Zonagen Inc. publicly raised about $17.6 million, pricing 4.4 million shares at $4 each to accelerate two small-molecule candidates.

"The bulk of it will go to our clinical program," said Joseph Podolski, CEO and president of The Woodlands, Texas-based Zonagen.

As of Sept. 30, Zonagen had cash, cash equivalents and marketable securities of about $6.6 million. It estimated that the funding, added to available cash, would take the firm through 2005. The company's stock (NASDAQ:ZONA) rose 24 cents Thursday to close at $4.47.

The clinical program means Progenta, Zonagen's lead candidate in the clinic for uterine fibroids and endometriosis, and Androxal, in testosterone deficiency.

Licensed from the National Institutes of Health, in Bethesda, Md., Progenta is designed to alleviate symptoms associated with uterine fibroids and endometriosis by blocking the progesterone receptor. The treatment also might preclude surgery often necessary for patients.

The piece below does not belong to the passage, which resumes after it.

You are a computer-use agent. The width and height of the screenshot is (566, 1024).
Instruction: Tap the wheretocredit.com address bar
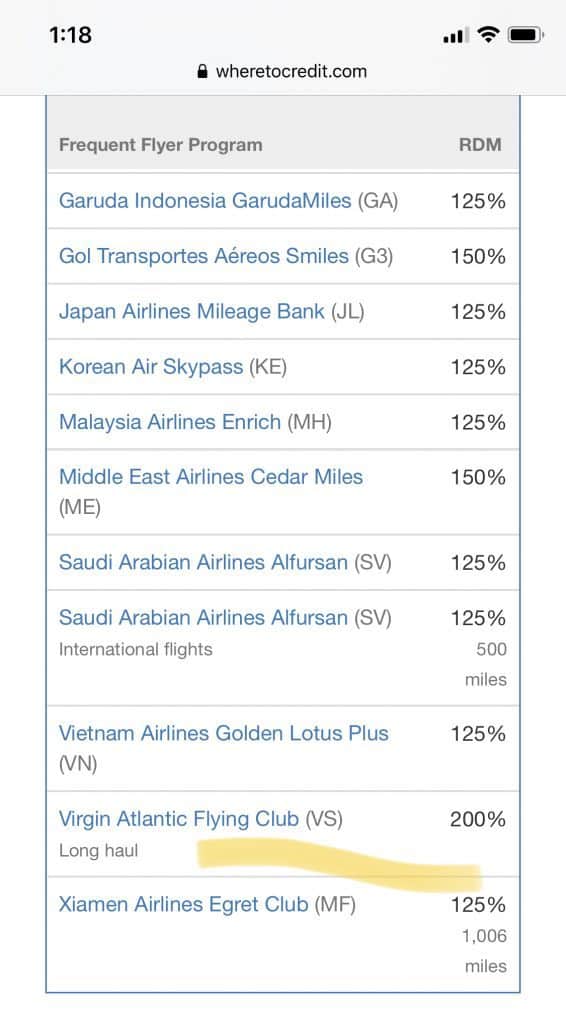[283, 71]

Zonagen released preliminary data from the Progenta European Phase I/II uterine fibroid trial in November, demonstrating its ability to reduce fibroid size after one month of treatment compared to a standard treatment, Lupron (a gonadotropin-release hormone agonist from TAP Pharmaceuticals Inc.), as control. Dosing is complete and final 12-month exposure data are scheduled to be presented at a conference at the end of February.

The company has applied for a pre-investigational drug application meeting with the FDA in which Zonagen will "glean from them if they agree on the selected dose and what they would like to see in Phase III," Podolski said. Adjacent to the fibroid program, the company could initiate a 40-patient Phase II endometriosis trial in March.

Zonagen completed a Phase I/II trial for Androxal in the U.S. for the treatment of men with testosterone deficiency and has submitted final data to the FDA.

Zonagen's corporate story hinges on Vasomax, its once-lead product for erectile dysfunction. Concerned by the proliferation of brown fat in a rat study, the FDA in 1999 placed a clinical hold on the product, partnered with Schering-Plough Corp. The hold was never lifted and the partnership fell apart.

Then, in October 2002, Zonagen entered a merger agreement with Lavipharm Corp., of East Windsor, N.J. Both company's boards approved the stock-for-stock reverse merger. But in March 2003, Zonagen terminated the deal, which would have required relisting on the Nasdaq National Market under new guidelines, and could have caused delisting altogether.

Since then the company held a modified Dutch auction self-tender offer in January 2004, purchasing 57 percent of its then-outstanding stock for $2.10 a share for a total aggregate purchase amount of $14 million. Though it still holds the patents to Vasomax and Podolski suggested there might be an opportunity in men contraindicated with PDE5 inhibitors, he said Zonagen is not progressing the compound, adding that he "can't blame the FDA" for the drug's troubles.

"If I put myself in their place, I can see the dilemma," he said.